(Dataset excerpts)
━━━━━━━━━━━━━━━━

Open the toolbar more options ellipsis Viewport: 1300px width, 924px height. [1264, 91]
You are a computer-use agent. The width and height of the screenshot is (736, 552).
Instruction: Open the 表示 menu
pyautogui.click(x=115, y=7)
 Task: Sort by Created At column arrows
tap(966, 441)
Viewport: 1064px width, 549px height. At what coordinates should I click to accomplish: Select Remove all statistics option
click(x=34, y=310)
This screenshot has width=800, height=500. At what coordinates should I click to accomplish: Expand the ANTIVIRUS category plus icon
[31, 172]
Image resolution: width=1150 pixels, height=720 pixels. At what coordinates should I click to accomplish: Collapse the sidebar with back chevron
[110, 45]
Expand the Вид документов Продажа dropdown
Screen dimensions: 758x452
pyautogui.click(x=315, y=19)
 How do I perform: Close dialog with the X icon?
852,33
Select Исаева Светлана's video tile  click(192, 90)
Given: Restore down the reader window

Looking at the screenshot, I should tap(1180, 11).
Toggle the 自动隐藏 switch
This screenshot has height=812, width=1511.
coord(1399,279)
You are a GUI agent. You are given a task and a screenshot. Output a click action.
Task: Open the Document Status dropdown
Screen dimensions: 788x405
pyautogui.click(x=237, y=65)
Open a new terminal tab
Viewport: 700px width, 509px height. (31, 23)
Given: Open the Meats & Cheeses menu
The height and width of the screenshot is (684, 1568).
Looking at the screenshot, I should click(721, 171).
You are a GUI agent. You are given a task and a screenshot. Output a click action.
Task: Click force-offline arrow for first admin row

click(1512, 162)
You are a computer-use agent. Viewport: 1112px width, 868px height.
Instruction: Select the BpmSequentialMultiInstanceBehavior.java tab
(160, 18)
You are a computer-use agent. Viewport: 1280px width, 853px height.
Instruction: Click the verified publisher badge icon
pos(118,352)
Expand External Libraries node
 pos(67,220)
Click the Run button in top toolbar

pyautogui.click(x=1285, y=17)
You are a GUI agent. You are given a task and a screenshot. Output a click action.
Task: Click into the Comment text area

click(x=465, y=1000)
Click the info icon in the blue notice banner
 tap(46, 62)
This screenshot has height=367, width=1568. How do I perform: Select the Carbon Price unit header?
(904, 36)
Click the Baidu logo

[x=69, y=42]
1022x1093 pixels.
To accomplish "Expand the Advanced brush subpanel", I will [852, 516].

━━━━━━━━━━━━━━━━

◆ WHAT IS BEING ASKED: Search the lines above for the string "computer" and copy each line that has it.

◆ SOLUTION:
You are a computer-use agent. The width and height of the screenshot is (736, 552).
You are a computer-use agent. Viewport: 1112px width, 868px height.
You are a computer-use agent. Viewport: 1280px width, 853px height.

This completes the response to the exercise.